> **WHAT YOU SHOULD DO**
Copy the material below verbatim, from the line containing "This screenshot has width=1225, height=954." through the end, leaving out the pictures.

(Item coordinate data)
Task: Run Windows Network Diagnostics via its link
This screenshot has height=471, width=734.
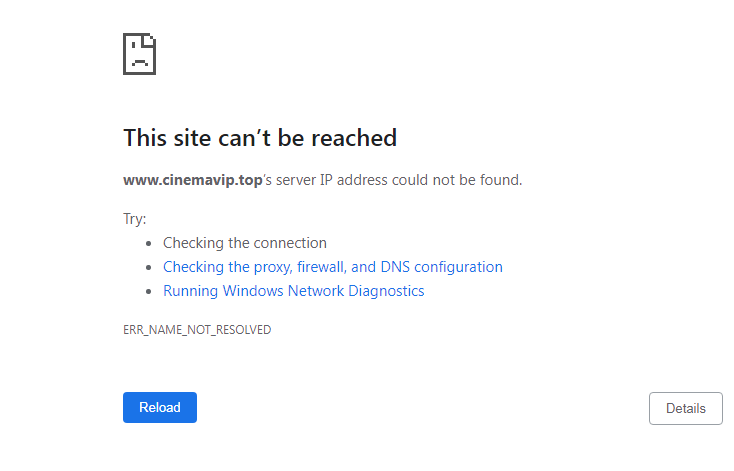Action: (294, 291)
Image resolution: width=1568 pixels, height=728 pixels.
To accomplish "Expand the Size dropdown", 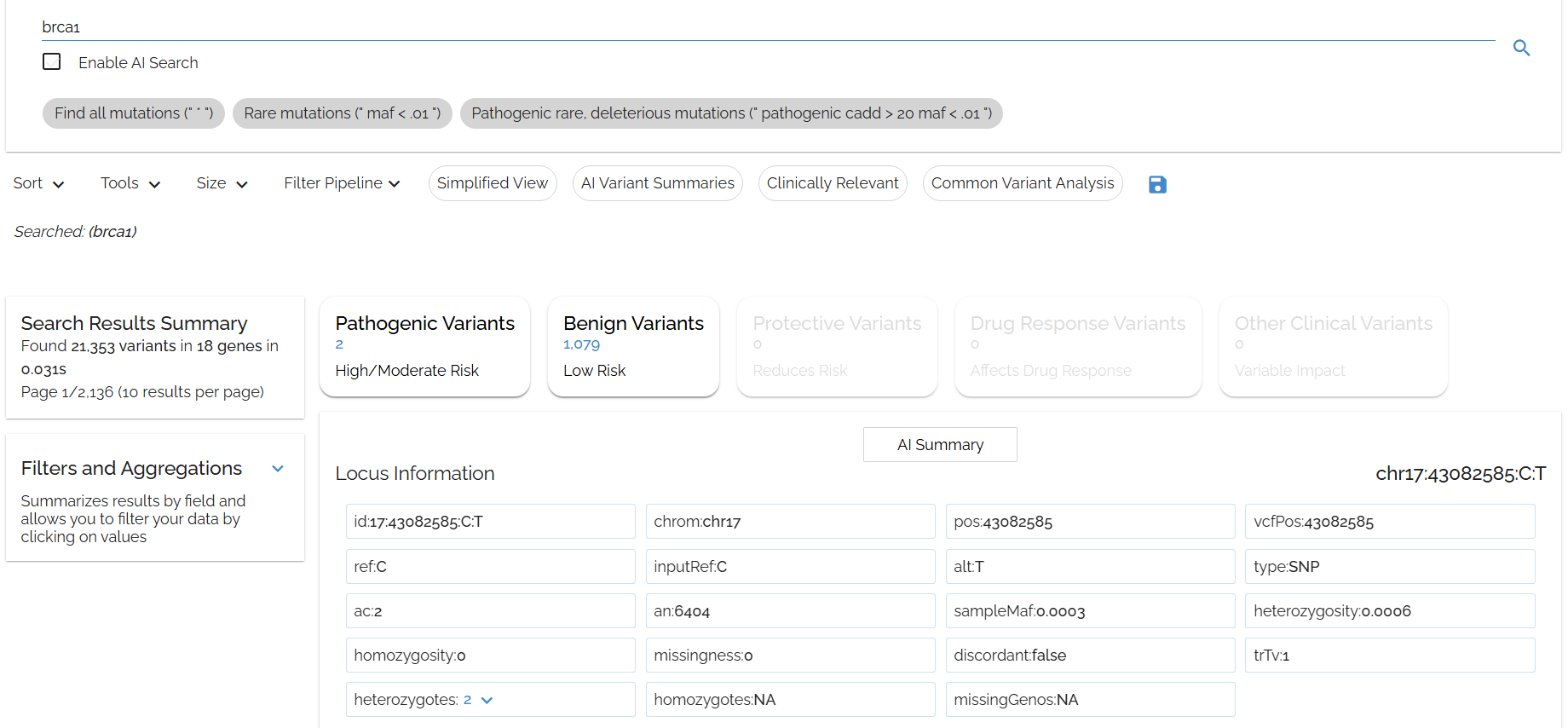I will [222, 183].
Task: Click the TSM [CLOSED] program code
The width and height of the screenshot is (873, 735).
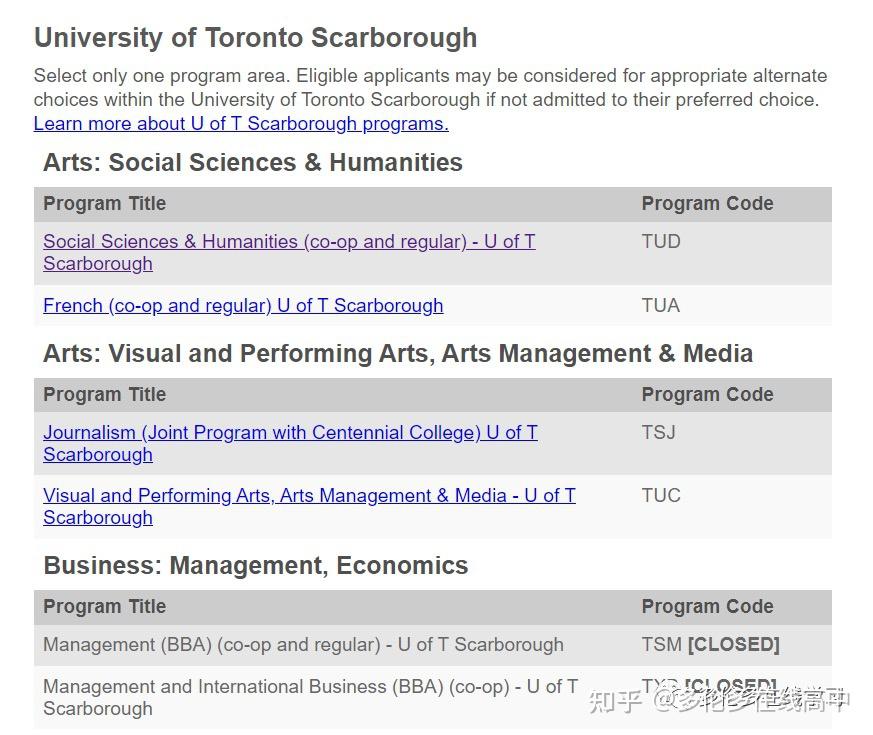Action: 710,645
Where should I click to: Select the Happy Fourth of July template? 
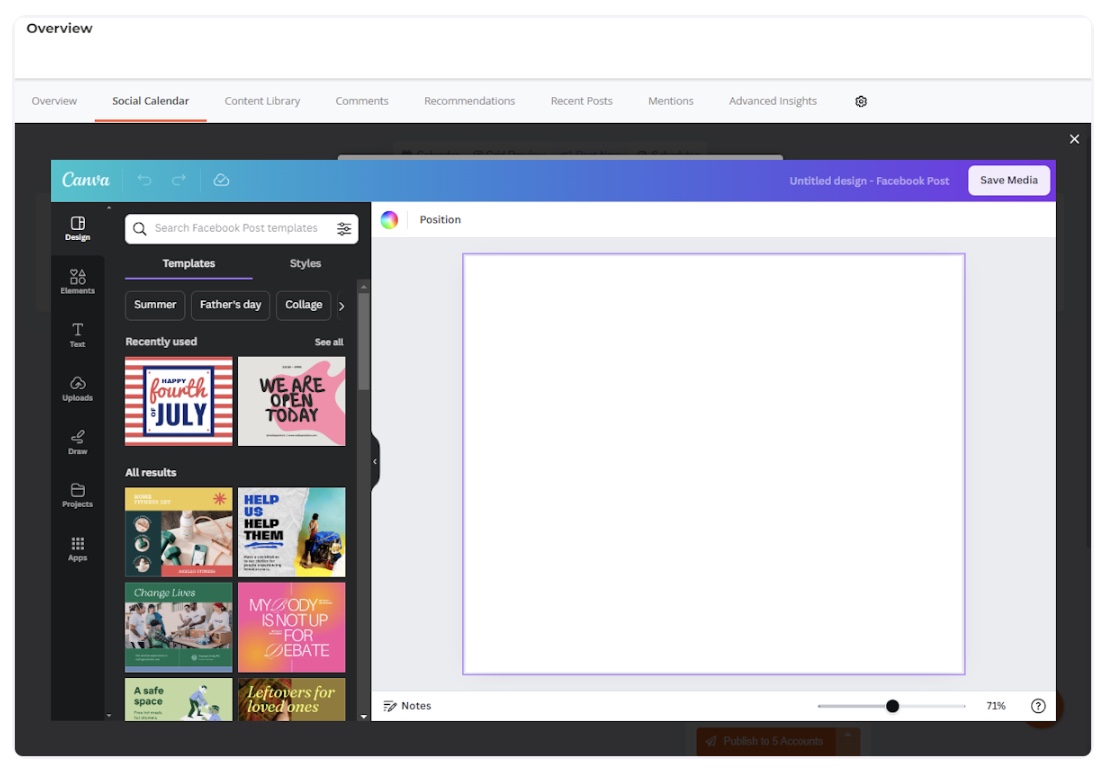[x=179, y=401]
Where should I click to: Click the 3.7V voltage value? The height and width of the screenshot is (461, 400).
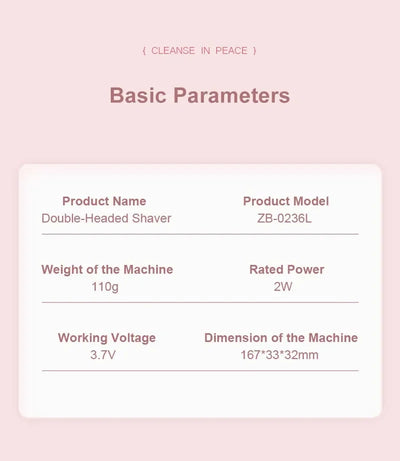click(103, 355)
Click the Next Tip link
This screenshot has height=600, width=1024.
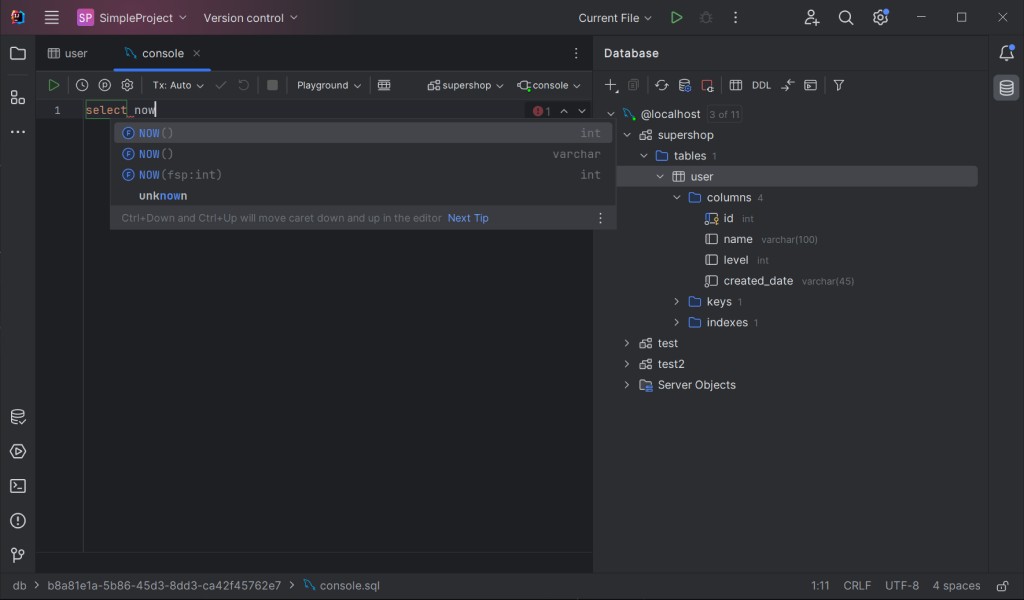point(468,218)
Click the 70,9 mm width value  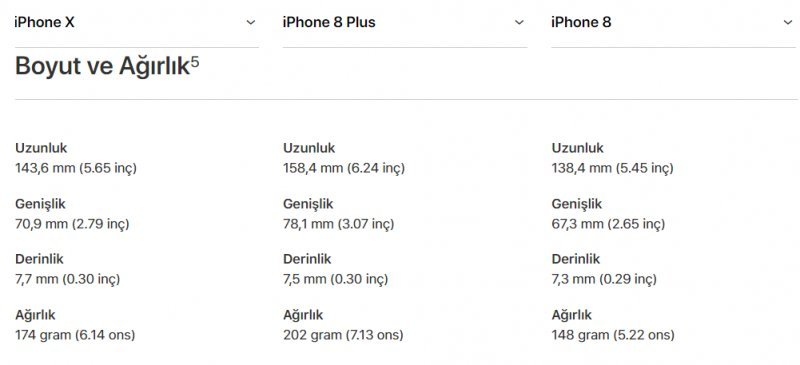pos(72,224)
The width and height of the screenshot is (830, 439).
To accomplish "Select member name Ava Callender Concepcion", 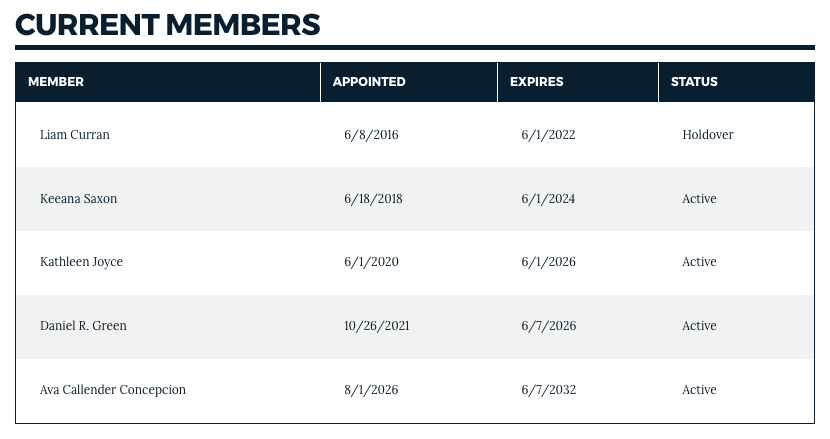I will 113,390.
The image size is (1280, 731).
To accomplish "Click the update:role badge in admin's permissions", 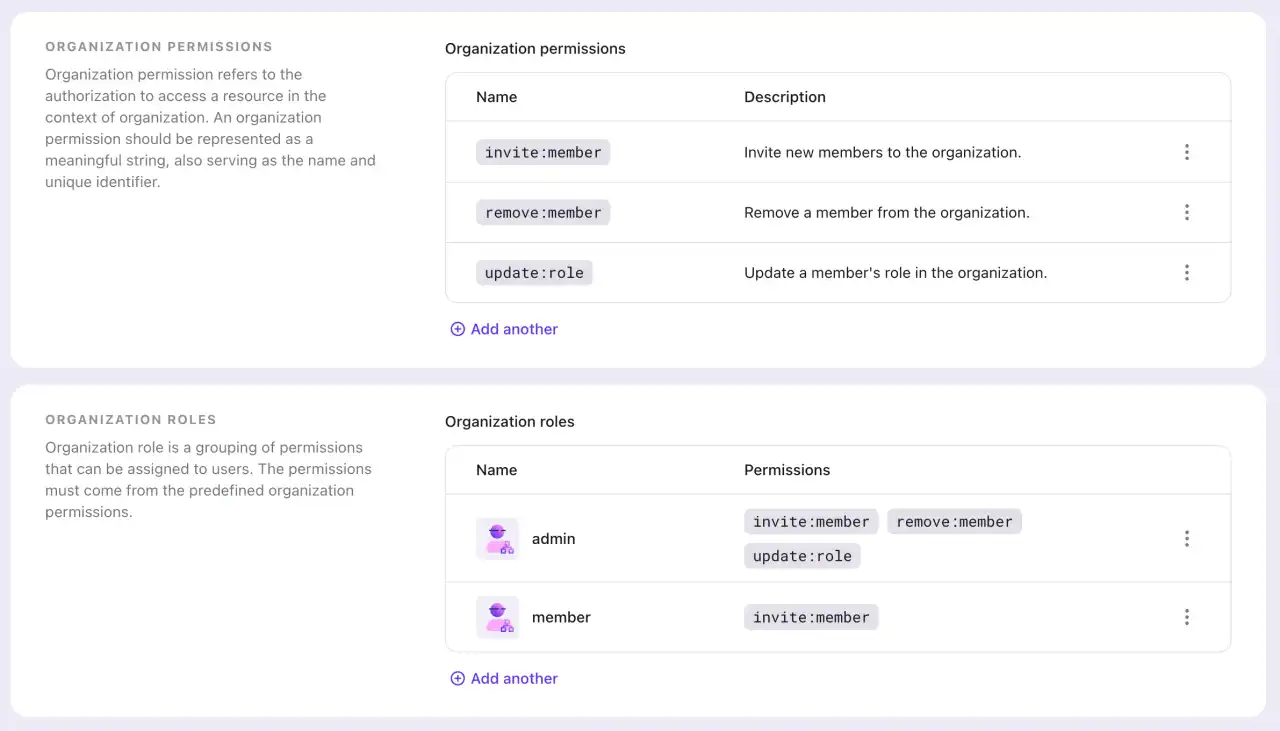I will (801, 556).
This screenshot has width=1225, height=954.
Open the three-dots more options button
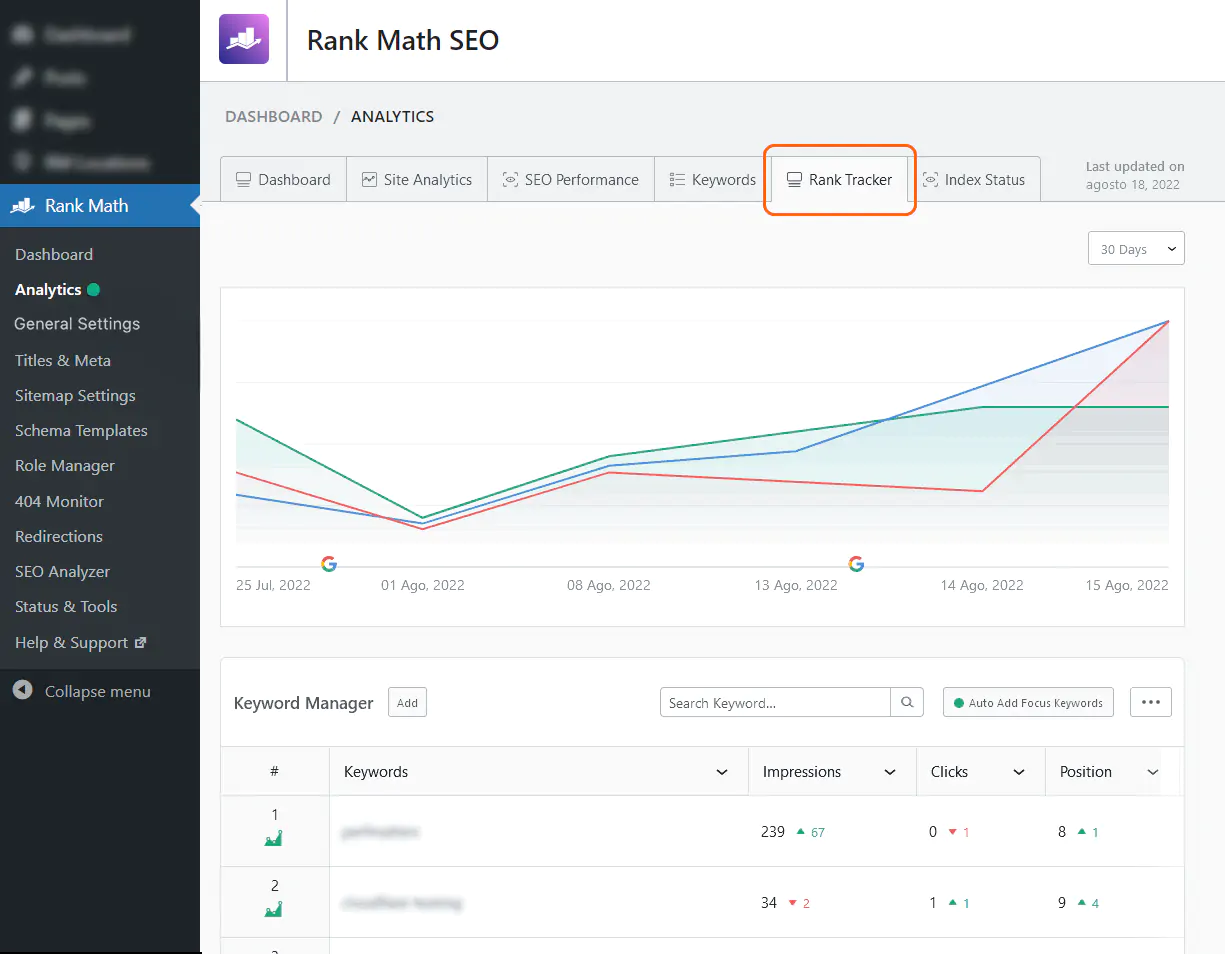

> **EXERCISE RESPONSE**
This screenshot has width=1225, height=954.
Open the three-dots more options button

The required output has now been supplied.